» **TEXT TO READ**
================================

The burden is on the party seeking to compel arbitration to prove the existence of an agreement to arbitrate by a preponderance of the evidence. Knutson v. Sirius XMRadio Inc., 771 F.3d 559, 565 (9th Cir. 2014).

To determine whether a valid agreement to arbitrate exists, "federal courts 'apply ordinary state-law principles that govern the formation of contracts.'" Nguyen v. Barnes & Noble Inc., 763 F.3d 1171, 1175 (9th Cir. 2014) (quoting First Options of Chi, Inc. v. Kaplan, 514 U.S. 938, 944 (1995)). In Oregon, the ordinary state-law principles that govern the formation of contract are as follows:

Under Oregon law, whether a contract exists is a question of law. A contract is most commonly formed by an offer, an acceptance of that offer, and an exchange of consideration. Oregon applies an objective theory of contracts. That is, the existence and terms of a contract are determined by the evidence of the parties' communications and acts, not their subjective understandings. Oregon follows the mirror image rule of offer and acceptance. In Oregon, it is settled that the acceptance of an offer must correspond to the offer at every point, leaving nothing open for future negotiations. The acceptance must be positive, unconditional, unequivocal, and unambiguous, and must not change, add to, or qualify the terms of the offer.

Reed v. Ezelle Inv. Props. Inc., 353 F.Supp.3d 1025, 1031 (D. Or. 2018) (internal quotations and citations omitted).

================================

» **SUPPLIED DATA**
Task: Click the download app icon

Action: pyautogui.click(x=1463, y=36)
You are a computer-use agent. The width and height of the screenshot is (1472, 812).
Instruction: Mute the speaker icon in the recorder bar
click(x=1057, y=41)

================================

» **GIVEN TASK**
In the text on arbitration agreements under Oregon law, why are a contract's existence and terms judged by the parties' communications and acts rather than by what they privately understood? Answer in one to three sentences.

» **WRITTEN RESPONSE**
Oregon applies an objective theory of contracts. Under that theory, the existence and terms of a contract are determined by evidence of the parties' communications and acts, not by their subjective understandings.